→ **Entries for locating words and elements**
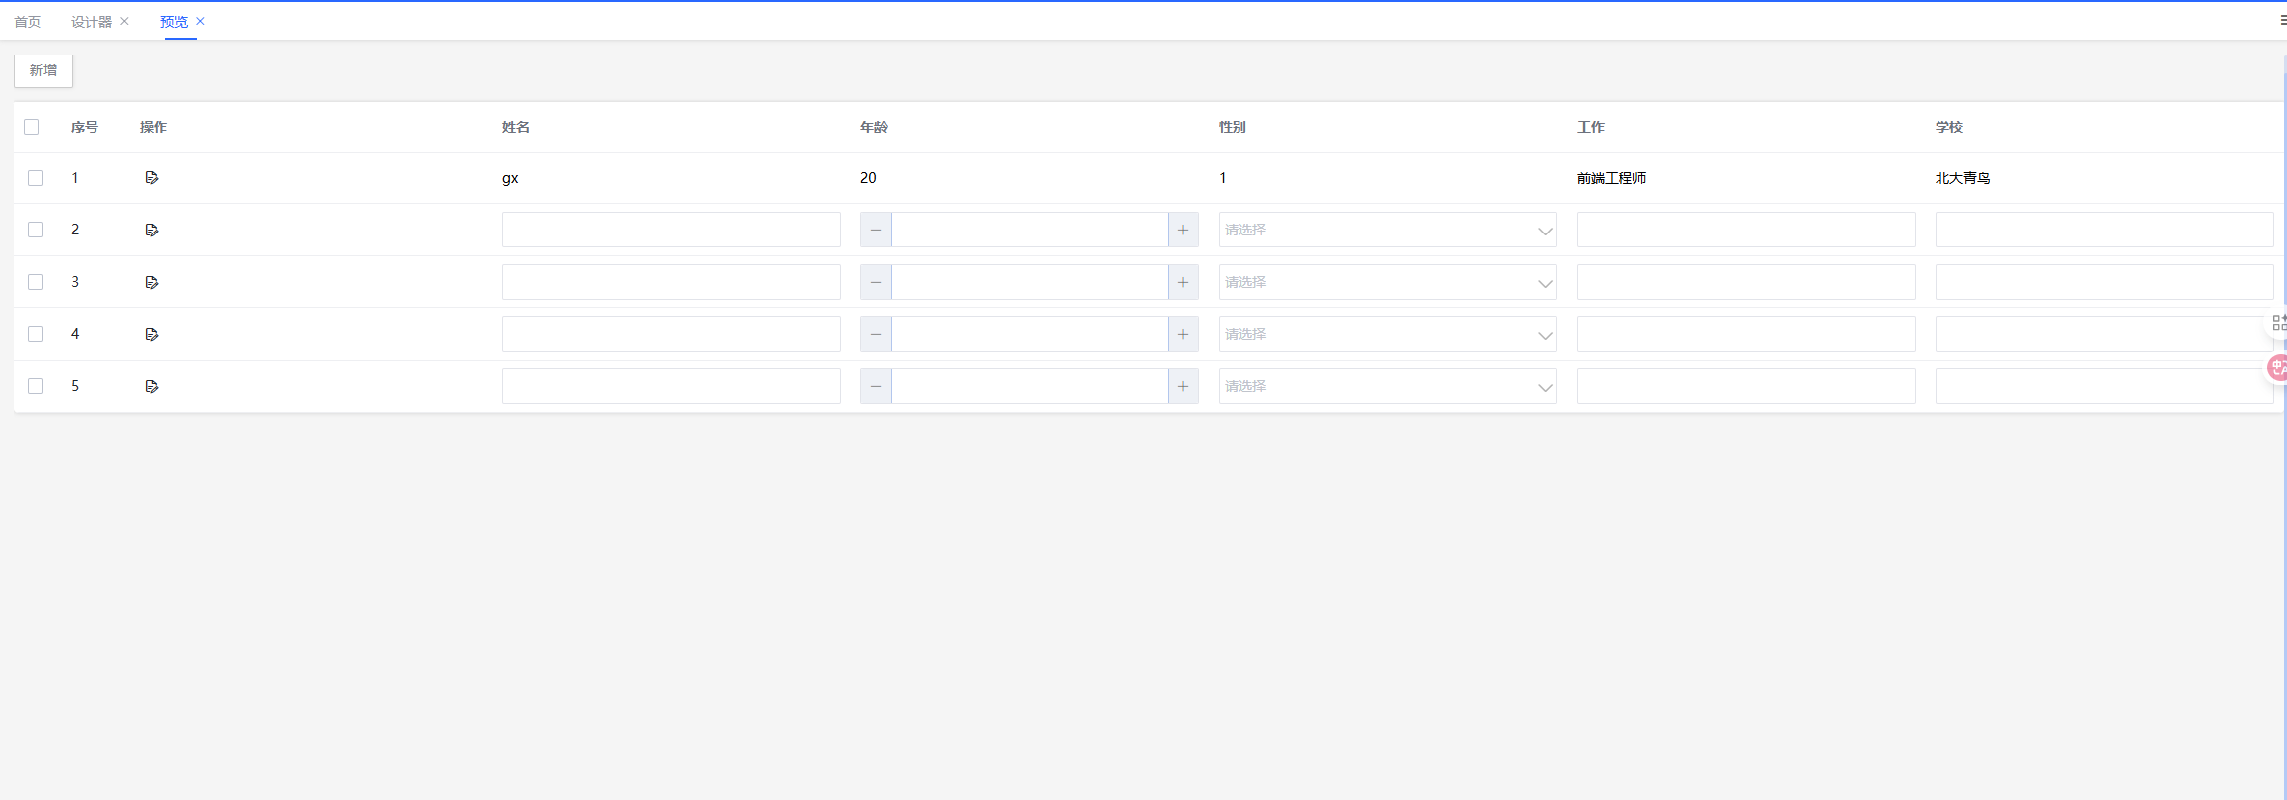Switch to the 首页 tab

point(28,22)
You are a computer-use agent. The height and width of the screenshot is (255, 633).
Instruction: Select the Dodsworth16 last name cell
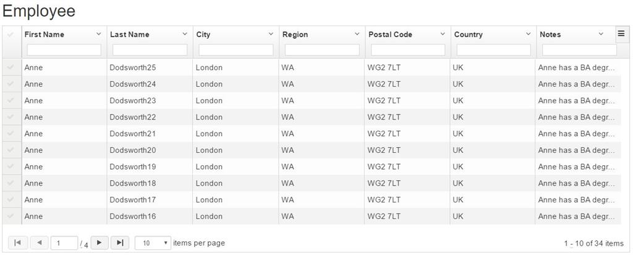pos(132,217)
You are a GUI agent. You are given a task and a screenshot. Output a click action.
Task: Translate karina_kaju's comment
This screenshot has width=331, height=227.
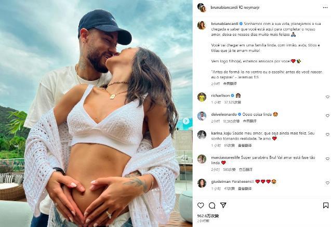245,145
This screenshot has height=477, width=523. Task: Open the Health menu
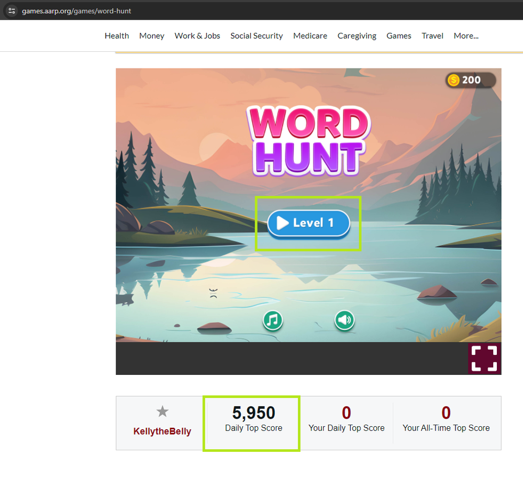[117, 36]
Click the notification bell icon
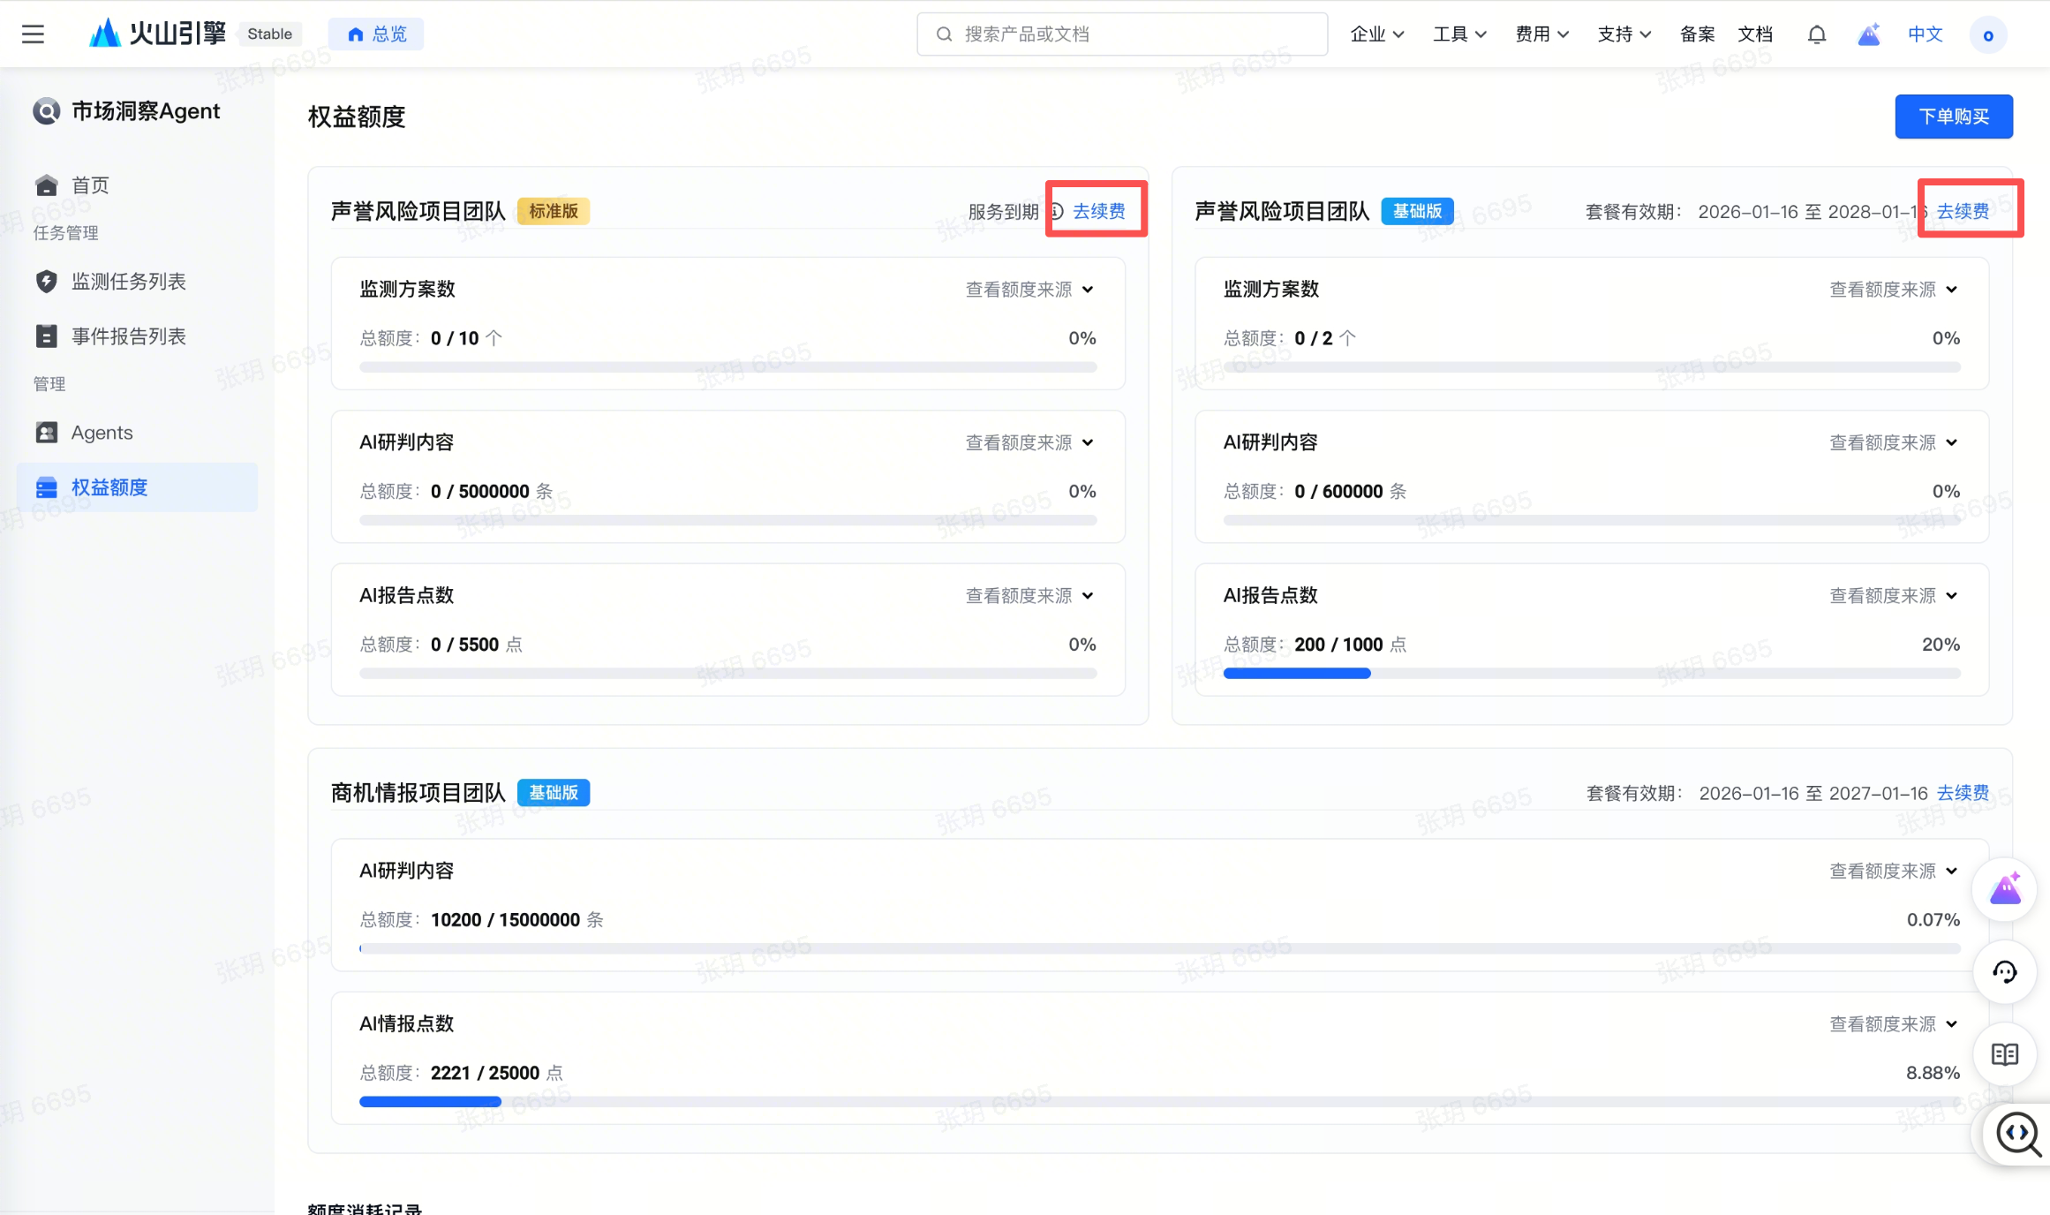 click(1816, 34)
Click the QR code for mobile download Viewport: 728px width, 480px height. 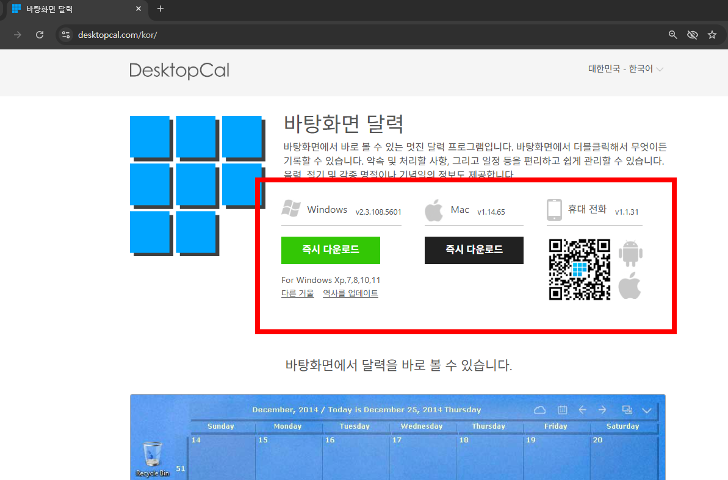click(578, 270)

→ **Given instruction**
Copy out, word for word, everything from the start of the items down through the line containing "click(1816, 34)". Omit the pictures from your copy.

→ **Worked answer**
Switch to the 首页 tab

point(28,22)
You are a computer-use agent. The height and width of the screenshot is (255, 633).
Instruction: Select the Dodsworth16 last name cell
pos(132,217)
You are a GUI agent. You are given a task and a screenshot. Output a click action.
Task: Translate karina_kaju's comment
This screenshot has width=331, height=227.
245,145
This screenshot has height=477, width=523. Task: Open the Health menu
[117, 36]
Click the notification bell icon
 click(1816, 34)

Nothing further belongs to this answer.